L'abbé Amaury Cariot, délégué à la communication du diocèse de Pontoise, écrit :
"A peine un peu plus de 2 mois après la
manifestation du 13 janvier, qui avait déjà rassemblé des centaines de
milliers de personnes au Champ de Mars, c’est plus d’un million de
manifestants (300.000 selon la police) qui sont descendus à Paris dire
leur « non » à ce projet de Loi.Etant sur le toit du podium central pour prendre des photos, j’ai pu
voir cette foule immense, allant de l’arc de triomphe jusqu’à la
Défense. Foule bigarrée, joyeuse, pacifique, peu habituée à descendre
dans la rue. Un peuple qui d’habitude ne fait pas de bruit, ne manifeste
pas, était là. De toutes religions, (présence remarquée de la
communauté musulmane), de toutes tendances politiques (élus de droite et
de gauche), de tous âges…
Les prises de paroles de qualité, qui faisaient plus ressembler
cette manifestation à un meeting qu’à une kermesse, ont redit les
oppositions à cette loi qualifiée de «déstructurante» pour notre
société.Le traitement infligé par le gouvernement, les répressions
policières sans AUCUNE mesure avec les très sporadiques débordements,
les commentaires des ministres le soir même, laissent un sentiment de
dégout et de révolte profonds, quand, rentré chez soi, on écoute les
informations.
Compter 300.000 manifestants ce soir là est une offense à la vérité.
Le général Dary, ancien Gouverneur Militaire de Paris, peu connu pour
ses prises de paroles fantaisistes et organisateur plusieurs années de
défilé du 14 juillet, annonçait en fin de soirée une estimation à
1.400.000 personnes. Faisant de ce rassemblement un rassemblement
historique. Historique par son nombre. Historique par sa bonne tenue.
Historique parce que réitéré à 9 semaines d’intervalle. Historique parce
que confiné et bloqué par la préfecture de police de Paris dans un
périmètre qui ne pouvait contenir la foule. Les « débordements »
auxquels j’ai assisté étaient de vrais débordements : quand il y a un
trop plein de foule compressée, les barrières s’affaissent un moment ou
un autre.
Remplissez une casserole de 5 litres d’eau. Si elle ne peut contenir que 4 litres, n’accusez pas l’eau de se répandre autour…

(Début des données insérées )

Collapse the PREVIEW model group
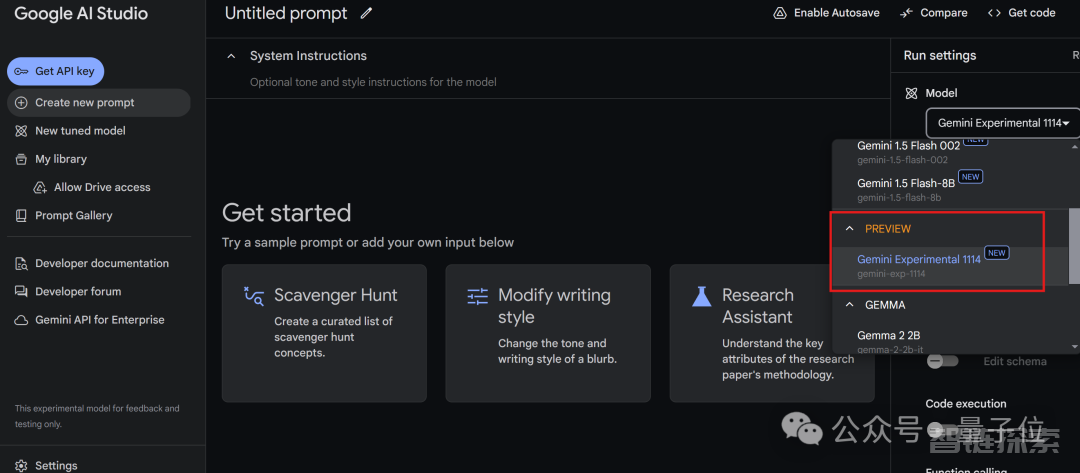 coord(849,229)

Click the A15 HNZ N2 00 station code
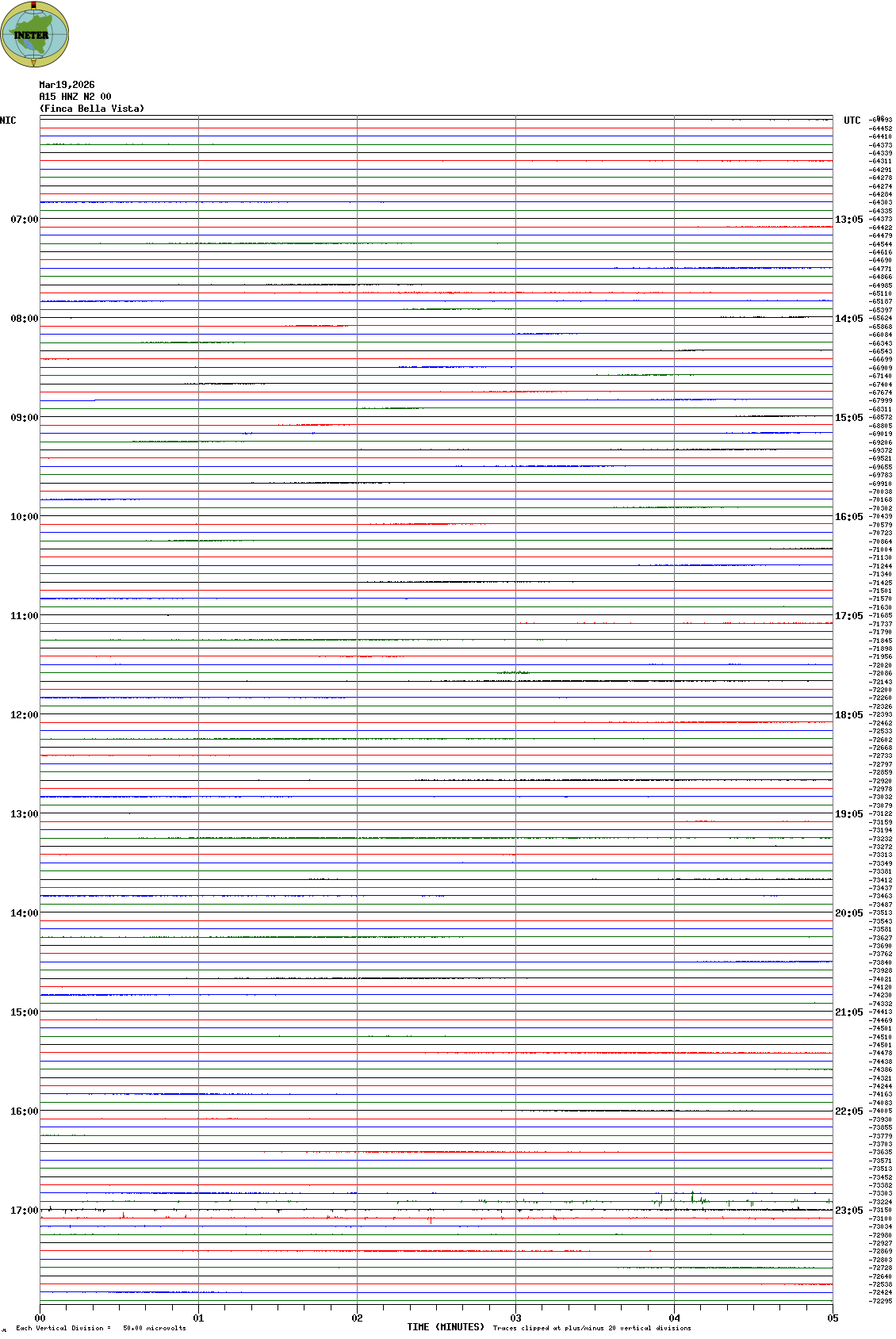pyautogui.click(x=75, y=97)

Alors que je ne croyais pas en cette deuxième manifestation, alors
que le froid régnait comme le 13 janvier, alors que cette date des
Rameaux, entrée dans la semaine Sainte pour les catholiques, pouvait
laisser présager une désaffection des chrétiens, nous avons été plus
nombreux.
Monsieur le Président, Mesdames et Messieurs du Gouvernement, ne
soyez pas autistes. Entendez cette voix d’un peuple qui supplie, qui
demande, et qui gronde. Entendez ces familles, qui vous disent que cette
loi les choque. Ils ne sont ni réacs ni homophobes. Ils ne sont ni
haineux ni casseurs. Ils ne sont ni de droite ni de gauche, ni catho ni
athées.
Combien de manifestations faudra-t-il ? Combien de millions de
français déniés et reniés ? Combien d’amalgames douteux ? («la
manifestation de la Honte», Arte)
Combien de clichés scandaleux ? («Quelques serre-têtes et jupes plissées pensent sincèrement que nous allons reculer sur le mariage pour tous!» Sénateur Michel)
Au jeu de la surenchère, nous ne jouerons pas.
Le peuple qui était là ce soir était un peuple digne. Les quelques
excités (30? 40? sur 1.400.000 personnes!), pain béni des médias ne nous
détourneront pas de la fierté d’avoir participé à un jour historique.
Dans le silence de la semaine Sainte, n’ayons pas peur pour reprendre le Pape François, de la tendresse et de la bonté.
Ce sont nos armes. Les seules. A mains nues et à cœur ouvert.
Entendez ce silence. Entendez ces cœurs de France qui battent pour
leurs familles, pour leurs enfants. Ne montez pas les français les uns
contre les autres. Notre pays a besoin de toutes ses forces pour les
défis qui l’attendent, et qui sont des enjeux vitaux.
Entendez ce peuple. Regardez-le. Ne le méprisez pas. Ne le bâillonnez pas."